I wonder, but that's probably unanswerable, how they survived w/o their modern symbionts...
Wild guess: They didn't need them, because there was no cellulose to process? They lived on 'simpler' stuff, maybe in symbiosis with arhea'bacteria' (i know: contradiction in terms?) Once cellulose material became over-abundant, as you pointed out earlier...and some bacteria evolved to break it down, a host would reap the benefits, food aplenty...

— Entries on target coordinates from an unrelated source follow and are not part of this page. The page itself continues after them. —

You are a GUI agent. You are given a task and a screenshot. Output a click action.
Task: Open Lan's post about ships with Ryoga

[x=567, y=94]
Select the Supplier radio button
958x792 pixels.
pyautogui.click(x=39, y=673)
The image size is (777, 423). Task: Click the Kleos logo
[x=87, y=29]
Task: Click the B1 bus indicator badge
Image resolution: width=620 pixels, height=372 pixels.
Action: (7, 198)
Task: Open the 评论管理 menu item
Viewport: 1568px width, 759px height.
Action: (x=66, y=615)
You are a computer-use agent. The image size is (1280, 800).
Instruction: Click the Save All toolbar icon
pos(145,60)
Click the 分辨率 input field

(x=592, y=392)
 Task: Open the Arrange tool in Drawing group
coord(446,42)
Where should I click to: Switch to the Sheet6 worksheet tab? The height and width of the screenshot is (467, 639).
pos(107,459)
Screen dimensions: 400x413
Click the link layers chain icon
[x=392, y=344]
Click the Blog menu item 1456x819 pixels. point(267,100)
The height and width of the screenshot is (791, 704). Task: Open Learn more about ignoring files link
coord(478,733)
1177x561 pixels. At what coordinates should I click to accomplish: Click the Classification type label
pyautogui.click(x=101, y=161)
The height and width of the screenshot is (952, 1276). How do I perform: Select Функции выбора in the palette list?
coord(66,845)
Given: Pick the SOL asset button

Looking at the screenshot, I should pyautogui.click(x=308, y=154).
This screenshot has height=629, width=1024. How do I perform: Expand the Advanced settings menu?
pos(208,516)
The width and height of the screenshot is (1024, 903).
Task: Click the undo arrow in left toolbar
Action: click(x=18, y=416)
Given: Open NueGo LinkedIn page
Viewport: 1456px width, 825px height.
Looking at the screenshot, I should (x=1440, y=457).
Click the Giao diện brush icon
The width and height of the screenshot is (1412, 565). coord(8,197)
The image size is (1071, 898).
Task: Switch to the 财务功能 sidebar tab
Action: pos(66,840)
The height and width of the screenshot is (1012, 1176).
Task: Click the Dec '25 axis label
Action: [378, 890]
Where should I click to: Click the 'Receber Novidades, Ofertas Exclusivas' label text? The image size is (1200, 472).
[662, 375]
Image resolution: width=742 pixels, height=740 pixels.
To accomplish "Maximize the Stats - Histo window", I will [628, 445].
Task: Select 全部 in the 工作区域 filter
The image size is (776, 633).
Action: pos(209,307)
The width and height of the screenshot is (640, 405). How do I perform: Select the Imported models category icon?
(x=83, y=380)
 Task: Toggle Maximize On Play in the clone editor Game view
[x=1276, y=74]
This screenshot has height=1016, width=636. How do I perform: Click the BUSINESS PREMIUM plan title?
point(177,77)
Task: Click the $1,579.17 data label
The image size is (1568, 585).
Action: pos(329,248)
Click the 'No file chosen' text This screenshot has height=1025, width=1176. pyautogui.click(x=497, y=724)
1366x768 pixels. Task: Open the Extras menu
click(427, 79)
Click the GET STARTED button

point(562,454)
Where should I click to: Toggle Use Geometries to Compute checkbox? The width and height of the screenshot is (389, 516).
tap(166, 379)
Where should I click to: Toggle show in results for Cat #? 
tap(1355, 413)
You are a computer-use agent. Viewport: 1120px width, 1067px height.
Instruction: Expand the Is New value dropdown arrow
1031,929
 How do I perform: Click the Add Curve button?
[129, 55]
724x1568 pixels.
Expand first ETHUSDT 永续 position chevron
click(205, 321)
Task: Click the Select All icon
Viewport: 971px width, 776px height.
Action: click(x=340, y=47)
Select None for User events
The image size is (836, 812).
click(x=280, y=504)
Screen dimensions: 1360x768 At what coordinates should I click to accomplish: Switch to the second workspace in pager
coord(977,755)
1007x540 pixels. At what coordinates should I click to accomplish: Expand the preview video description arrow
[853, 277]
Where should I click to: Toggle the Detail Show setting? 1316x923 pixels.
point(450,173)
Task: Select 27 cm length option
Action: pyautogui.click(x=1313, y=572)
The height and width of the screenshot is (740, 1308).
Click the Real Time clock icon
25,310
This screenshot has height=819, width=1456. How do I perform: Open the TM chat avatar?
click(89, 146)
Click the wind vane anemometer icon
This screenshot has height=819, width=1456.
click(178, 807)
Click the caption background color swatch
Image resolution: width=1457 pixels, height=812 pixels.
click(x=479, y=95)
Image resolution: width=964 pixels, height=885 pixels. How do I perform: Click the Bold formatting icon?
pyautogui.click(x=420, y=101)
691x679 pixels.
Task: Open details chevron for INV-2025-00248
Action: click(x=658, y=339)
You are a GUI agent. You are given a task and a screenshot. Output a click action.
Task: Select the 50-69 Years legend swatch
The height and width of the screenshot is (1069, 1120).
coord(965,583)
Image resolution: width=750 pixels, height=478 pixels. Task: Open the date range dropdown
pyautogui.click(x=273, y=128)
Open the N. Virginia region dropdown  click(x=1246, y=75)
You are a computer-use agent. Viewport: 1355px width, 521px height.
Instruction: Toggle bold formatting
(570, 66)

Disclaimer: Just *very* wildly guessing-speculating, I'm a total dilletant, so nnever mind my mindless jabbering (if that's the right word...)
Offline
Like button can go here
It could have been millions of years - I don't know. It imght be possible to find out but AFAIK, research on these critters is pretty low key with few people in the field. There's entire branches of life on this planet with only a handful of underfunded researchers devoted to them.
The simplest explanation is that these were originally protozoan with little to no organelles (many organisms in this phyla don't have things like mitochondria and golgi bodes.) At some point they somehow entered into a beneficial relationship with bacteria that could do things like digest cellulose. Over time, the two orgamisms evolve so that they are dependent upon each other. Many archaeprotista die if you use antibiotics to kill the bacterial symbionts.
Most of out own organelles like mitochondria, golgi bodies, nuclei and chloroplasts (in plants) are believed to have come from a similar mechanism. What's unclear is if these archaeprtosta are simply more recent symbiotes or actually an unchanged variant of the original eukaryotic reatures from 1-2 billion years ago that all higher life came from.